The visual novel/adventure game 999 actually uses the concept of new game plus to inform its fundamental design. As you make choices through this twist-laden narrative, many pathways inevitably lead to fatal dead ends—but when you jump back into the game, you can use this knowledge to avoid failure your second (or third, or fourth) time through. And, as you see more of 999's endings, the protagonist will begin to remember these past time loops, leading to one of the most satisfying marriages imaginable between gameplay and narrative—but to say anything more would involve dropping some massive spoilers, and no one wants that. 999's sequel, Virtue's Last Reward, would make its predecessor's new game plus feature a lot more intuitive by allowing players to start from any point of the story they've already visited, making it so death no longer required a restart at square one. (And thankfully, the creator has hinted that the long-awaited third game may be coming soon.)

[Um Jammer Lammy - Sony PlayStation - 1999]

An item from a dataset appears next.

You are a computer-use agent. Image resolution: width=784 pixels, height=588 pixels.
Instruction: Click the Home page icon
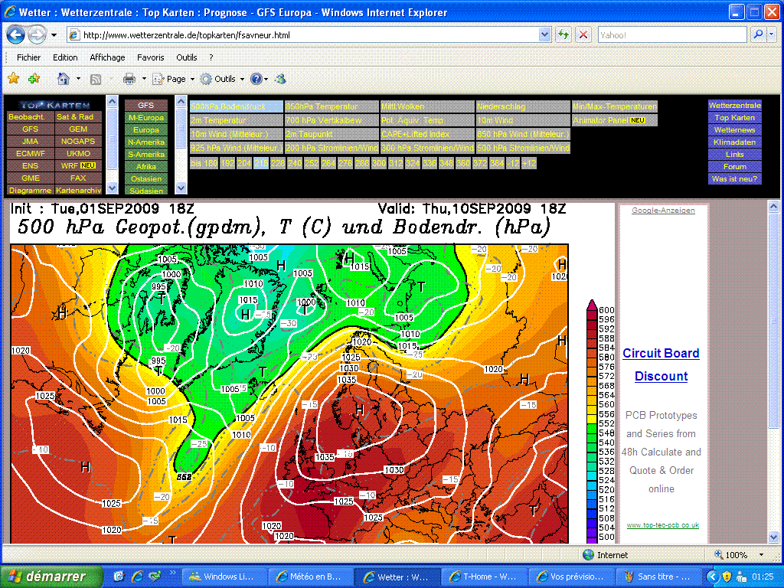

Um Jammer Lammy was a massive flop, though it could have fared much better had Sony let consumers know an entire Parappa the Rapper game also existed on that black PlayStation disc. That's right: It wasn't listed on the back of the box, or mentioned at all in preview coverage, but reaching the end of Um Jammer Lammy unlocks Parappa as a playable character, who can rap his way through hip-hop remixes of all but one of Lammy's songs. It's an incredible amount of content that's essentially hidden away, and the addition of these five levels actually makes Lammy twice as big as the relatively brief Parappa the Rapper—again, something Sony should have advertised openly. Sadly, few felt the urge to try this strange-sounding game featuring a rock-and-roll lamb on the cover, though the promise of more Parappa definitely would have definitely brought more people on board.